Размер шрифта
-
+

Тайна «Железной дамы» - стр. 4

Еще в марте, когда ординатор томился в лечебнице, Боткин написал Мечникову в Париж, куда тот отбыл нынешней зимой по приглашению самого Луи Пастера. Восторженными словами расписал Иноземцева – прилежного врача, ловкого хирурга, занятого теми же исследованиями, что проводил Илья Ильич и его французские коллеги, аккуратно намекнув, что сведения, собранные им, могли бы быть весьма полезны. И вскоре получил телеграмму: «Непременно просите приехать этого молодого медика к нам тчк в париже открыта вакцина против бешенства зпт мы рады принять любую помощь тчк»
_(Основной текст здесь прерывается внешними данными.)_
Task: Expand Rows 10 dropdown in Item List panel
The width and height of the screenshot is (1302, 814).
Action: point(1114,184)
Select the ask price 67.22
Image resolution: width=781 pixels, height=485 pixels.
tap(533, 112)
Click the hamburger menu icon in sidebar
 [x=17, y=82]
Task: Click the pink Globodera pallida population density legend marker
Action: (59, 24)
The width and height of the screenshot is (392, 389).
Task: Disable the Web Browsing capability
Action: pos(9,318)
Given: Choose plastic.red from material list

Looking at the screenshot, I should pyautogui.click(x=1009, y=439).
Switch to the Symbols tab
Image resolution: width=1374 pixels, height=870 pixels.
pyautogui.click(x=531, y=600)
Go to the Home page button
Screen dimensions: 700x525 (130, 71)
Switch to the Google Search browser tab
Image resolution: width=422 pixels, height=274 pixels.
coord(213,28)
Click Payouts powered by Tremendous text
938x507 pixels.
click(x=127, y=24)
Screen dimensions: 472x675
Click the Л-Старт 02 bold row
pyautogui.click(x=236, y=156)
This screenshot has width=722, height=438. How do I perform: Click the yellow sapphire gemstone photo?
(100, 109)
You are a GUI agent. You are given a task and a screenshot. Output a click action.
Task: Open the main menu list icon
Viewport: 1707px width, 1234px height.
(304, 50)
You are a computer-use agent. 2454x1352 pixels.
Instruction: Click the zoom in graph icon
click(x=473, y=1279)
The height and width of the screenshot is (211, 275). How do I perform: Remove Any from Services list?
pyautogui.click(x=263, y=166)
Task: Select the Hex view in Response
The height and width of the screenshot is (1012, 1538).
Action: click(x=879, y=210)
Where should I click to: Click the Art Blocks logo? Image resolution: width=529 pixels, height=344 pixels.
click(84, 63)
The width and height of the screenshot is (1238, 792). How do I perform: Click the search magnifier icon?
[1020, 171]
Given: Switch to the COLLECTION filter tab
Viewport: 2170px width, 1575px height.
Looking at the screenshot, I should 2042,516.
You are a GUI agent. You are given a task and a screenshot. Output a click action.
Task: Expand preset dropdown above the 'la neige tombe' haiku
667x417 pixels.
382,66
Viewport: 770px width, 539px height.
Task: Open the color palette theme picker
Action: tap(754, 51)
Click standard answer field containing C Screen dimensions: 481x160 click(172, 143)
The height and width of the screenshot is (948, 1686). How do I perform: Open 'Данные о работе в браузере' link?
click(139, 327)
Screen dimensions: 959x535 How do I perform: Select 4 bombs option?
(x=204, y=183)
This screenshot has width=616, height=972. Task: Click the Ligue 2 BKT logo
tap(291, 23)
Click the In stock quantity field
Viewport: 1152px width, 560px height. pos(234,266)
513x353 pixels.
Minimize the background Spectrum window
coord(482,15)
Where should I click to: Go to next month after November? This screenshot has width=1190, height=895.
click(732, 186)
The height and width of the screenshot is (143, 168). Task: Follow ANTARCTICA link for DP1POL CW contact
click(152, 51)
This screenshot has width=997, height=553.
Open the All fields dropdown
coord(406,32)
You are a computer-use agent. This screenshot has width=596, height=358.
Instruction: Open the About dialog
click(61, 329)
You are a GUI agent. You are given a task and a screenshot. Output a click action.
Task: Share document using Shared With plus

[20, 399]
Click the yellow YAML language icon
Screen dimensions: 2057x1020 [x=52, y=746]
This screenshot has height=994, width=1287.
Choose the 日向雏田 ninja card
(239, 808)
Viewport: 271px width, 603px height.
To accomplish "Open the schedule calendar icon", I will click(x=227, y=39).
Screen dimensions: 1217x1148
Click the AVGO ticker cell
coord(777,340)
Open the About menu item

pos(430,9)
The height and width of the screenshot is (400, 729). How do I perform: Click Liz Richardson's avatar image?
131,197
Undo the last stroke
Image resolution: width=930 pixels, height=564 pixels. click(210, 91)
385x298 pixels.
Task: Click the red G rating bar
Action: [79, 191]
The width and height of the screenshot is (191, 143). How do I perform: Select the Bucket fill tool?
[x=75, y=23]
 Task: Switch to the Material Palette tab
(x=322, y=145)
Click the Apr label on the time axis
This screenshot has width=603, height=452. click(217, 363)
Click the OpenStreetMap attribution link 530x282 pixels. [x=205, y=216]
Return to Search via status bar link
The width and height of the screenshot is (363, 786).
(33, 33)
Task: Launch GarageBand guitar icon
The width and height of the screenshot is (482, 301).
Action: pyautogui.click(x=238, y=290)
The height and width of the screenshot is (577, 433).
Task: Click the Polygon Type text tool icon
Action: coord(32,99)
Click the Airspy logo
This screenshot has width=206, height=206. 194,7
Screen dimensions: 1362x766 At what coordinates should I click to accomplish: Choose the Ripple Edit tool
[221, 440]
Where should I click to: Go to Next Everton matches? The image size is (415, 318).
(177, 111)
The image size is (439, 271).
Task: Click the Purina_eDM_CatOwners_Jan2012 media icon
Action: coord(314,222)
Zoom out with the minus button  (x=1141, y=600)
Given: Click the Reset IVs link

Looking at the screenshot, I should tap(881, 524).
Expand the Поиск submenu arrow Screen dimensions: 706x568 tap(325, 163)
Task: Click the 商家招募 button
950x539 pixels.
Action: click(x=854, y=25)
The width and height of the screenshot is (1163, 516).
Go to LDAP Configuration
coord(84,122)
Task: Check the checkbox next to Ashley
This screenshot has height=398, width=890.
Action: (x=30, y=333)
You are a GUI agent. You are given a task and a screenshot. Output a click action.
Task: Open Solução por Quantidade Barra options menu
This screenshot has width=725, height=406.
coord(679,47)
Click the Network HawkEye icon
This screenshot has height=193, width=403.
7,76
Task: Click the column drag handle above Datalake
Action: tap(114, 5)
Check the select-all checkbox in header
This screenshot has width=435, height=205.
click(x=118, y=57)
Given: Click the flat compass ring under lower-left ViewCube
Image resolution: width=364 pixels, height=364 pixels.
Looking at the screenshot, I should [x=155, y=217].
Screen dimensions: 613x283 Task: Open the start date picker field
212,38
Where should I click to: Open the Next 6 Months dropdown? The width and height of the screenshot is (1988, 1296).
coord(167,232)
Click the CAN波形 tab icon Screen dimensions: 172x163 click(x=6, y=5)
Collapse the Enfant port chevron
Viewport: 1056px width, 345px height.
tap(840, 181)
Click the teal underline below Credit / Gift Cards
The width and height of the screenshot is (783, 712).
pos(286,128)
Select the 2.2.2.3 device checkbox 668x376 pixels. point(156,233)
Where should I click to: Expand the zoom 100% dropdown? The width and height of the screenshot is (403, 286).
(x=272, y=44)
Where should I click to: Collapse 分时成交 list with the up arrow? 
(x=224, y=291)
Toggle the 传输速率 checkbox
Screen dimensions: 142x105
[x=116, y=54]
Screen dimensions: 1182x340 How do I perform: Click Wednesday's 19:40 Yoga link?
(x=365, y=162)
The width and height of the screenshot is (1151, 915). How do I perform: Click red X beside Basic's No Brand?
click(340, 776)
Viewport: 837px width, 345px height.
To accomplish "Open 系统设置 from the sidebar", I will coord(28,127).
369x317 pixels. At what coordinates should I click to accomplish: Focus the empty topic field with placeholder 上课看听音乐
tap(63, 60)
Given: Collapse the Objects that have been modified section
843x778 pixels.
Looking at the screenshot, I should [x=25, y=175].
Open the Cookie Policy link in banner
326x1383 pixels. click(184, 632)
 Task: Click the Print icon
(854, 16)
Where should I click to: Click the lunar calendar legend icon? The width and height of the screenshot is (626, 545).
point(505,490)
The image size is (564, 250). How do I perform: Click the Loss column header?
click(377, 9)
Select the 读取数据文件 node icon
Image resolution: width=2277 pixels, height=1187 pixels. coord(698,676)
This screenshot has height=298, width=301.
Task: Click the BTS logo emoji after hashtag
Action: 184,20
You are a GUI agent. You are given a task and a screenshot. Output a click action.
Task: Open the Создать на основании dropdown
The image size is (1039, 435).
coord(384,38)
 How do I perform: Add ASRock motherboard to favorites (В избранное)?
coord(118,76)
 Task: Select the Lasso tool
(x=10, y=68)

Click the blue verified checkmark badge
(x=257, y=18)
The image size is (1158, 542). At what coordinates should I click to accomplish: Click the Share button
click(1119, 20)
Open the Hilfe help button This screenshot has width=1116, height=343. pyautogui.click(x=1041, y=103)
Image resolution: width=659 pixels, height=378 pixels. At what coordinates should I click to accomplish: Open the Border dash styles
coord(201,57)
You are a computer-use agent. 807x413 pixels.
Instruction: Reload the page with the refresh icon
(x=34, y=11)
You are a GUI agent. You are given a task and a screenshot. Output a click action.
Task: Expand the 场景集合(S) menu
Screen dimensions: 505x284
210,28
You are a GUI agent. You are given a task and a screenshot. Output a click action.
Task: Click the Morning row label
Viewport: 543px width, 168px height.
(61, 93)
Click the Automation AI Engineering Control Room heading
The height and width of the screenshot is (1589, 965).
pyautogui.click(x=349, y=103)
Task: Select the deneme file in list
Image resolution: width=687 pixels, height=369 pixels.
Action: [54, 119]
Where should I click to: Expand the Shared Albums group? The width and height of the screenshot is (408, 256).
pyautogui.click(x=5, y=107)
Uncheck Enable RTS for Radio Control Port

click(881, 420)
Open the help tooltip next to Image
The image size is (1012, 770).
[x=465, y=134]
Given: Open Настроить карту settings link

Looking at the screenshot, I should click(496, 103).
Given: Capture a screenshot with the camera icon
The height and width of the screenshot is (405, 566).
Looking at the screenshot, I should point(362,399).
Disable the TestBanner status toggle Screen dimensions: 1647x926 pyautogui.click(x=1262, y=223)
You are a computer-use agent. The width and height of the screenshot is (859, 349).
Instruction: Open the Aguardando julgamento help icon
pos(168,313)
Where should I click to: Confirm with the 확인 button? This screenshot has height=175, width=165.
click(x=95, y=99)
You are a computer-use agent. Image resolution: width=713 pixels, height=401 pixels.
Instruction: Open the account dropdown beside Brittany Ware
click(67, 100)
Сенсационные новости о всемирном исследователе бешенства давно будоражили весь мир науки. Газетные издания разрывались от восторженных статей, вещавших о легендарном Луи Пастере, наконец победившем болезнь, многие столетия которая считалась неизлечимой. Его труды, поначалу оклеветанные, оболганные, не принятые никем, названные бесплодными и тщетными, привели к величайшему триумфу – сколько жизней будет теперь спасено. Количество больных, ринувшихся за лечением в кабинет Пастера в Эколь Нормаль, заставило ученый мир Парижа задуматься об организации сего процесса.

По велению Французской Академии наук, членом которой являлся Пастер, нынешним летом готовили к открытию новый институт с несколькими лабораториями для изучения микроорганизмов, вызывающих инфекционные заболевания, и прививок против них. Шестидесятипятилетний ученый, уже уставший, больной и страшно постаревший, остро нуждался в толковых исследователях и во врачах, которые проводили бы вакцинации, читали бы лекции вольным студентам, разгрузили бы его неутомимых сподвижников. Эмиль Ру, отдавший годы изучению сибирской язвы, Дюкло – профессор химии из Сорбонны, микробиолог Шамберлан, детский врач Гранше, а также только что присоединившиеся Илья Ильич и швейцарец Йерсен – большой знаток серологии рады были принять любую помощь. И любой уважающий себя ученый почел бы за честь работать в такой команде.

А Иноземцева эта честь вогнала в страх и даже недовольство. Он так утвердился в своем желании похоронить себя на дне Невы, что даже перспектива переезда в Европу не смогла отвлечь его от печальных намерений.

Он искренне удивился приглашению главы больничного дела, господина Боткина, даже не поверил поначалу словам Троянова и идти сразу не захотел. Троянову пришлось несколько раз повторить просьбу Боткина. А когда Иван Несторович предстал перед Сергеем Петровичем, удивился еще больше – тот указал ему на ящики с огромным множеством пробирок, чашек Петри, каждая из которых была подписана его – Иноземцевым – почерком. Все пространство большого рабочего стола было занято ими. Иван Несторович, не веря своим глазам, стал вынимать лабораторные емкости и недоуменно их разглядывать.